Macaulay duration is basically the average time it takes for a bond’s cash flows to pay off, weighted by how much each cash flow is worth today compared to the bond’s price. Portfolio managers often rely on this concept when they want to protect their investments.
Formula of Macaulay Duration
You can figure out Macaulay duration like this:
\(\text{Macaulay Duration}=\frac{\sum_{t=1}^{n}\frac{t*C}{\left( 1+y \right)^{t}}+\frac{n*M}{\left( 1+y \right)^{n}}}{\text{Current Bond Price}}\)where:
- t=Respective time period
- C=Periodic coupon payment
- y=Periodic yield
- n=Total number of periods
- M=Maturity value
Learn more about Macaulay Duration
The metric is named after its inventor, Frederick Macaulay. You can think of Macaulay duration as the economic sweet spot for a set of cash flows. Another way to look at it is that it’s the weighted average time an investor needs to hold onto a bond until the present value of its cash flows matches what they paid for it.

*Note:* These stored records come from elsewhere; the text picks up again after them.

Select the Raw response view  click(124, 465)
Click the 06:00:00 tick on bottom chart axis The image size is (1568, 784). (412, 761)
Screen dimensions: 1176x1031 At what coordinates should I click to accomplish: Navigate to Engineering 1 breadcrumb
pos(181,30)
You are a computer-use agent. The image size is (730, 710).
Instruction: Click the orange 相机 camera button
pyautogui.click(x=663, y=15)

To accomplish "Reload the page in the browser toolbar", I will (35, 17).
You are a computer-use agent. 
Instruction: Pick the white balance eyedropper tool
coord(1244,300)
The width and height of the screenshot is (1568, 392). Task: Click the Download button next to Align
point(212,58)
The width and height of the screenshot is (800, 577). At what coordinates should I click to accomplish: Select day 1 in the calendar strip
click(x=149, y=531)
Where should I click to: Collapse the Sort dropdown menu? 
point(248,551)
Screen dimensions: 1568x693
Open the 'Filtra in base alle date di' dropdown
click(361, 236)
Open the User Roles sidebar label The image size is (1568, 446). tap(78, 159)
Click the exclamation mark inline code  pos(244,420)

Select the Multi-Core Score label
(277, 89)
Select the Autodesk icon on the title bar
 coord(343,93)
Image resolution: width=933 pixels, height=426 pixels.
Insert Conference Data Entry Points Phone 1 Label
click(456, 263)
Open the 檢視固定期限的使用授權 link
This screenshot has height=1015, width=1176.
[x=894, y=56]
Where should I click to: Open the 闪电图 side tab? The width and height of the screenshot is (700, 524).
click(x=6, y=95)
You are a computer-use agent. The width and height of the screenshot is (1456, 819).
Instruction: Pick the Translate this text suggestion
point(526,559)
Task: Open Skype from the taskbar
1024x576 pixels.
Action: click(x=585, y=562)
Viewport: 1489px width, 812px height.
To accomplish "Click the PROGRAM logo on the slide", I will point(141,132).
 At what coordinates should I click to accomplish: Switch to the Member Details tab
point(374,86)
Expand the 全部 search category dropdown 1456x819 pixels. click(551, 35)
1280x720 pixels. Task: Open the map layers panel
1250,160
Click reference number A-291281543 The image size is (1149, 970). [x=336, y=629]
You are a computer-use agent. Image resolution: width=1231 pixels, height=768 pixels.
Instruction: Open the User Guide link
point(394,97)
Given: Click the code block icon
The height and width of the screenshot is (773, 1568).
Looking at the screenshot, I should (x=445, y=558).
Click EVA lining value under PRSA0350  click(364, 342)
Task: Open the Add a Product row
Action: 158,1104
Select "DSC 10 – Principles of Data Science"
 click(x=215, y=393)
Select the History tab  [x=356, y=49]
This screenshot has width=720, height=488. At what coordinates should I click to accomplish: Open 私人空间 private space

Factors Affecting Duration
The price, maturity, coupon, and yield to maturity of a bond all play a role in figuring out its duration. Generally, the longer the time until maturity, the longer the duration. If a bond has a higher coupon, its duration tends to be shorter. When interest rates rise, the duration decreases, making the bond less sensitive to future rate hikes. Additionally, having a sinking fund, scheduled prepayments before maturity, and call provisions can all reduce a bond’s duration.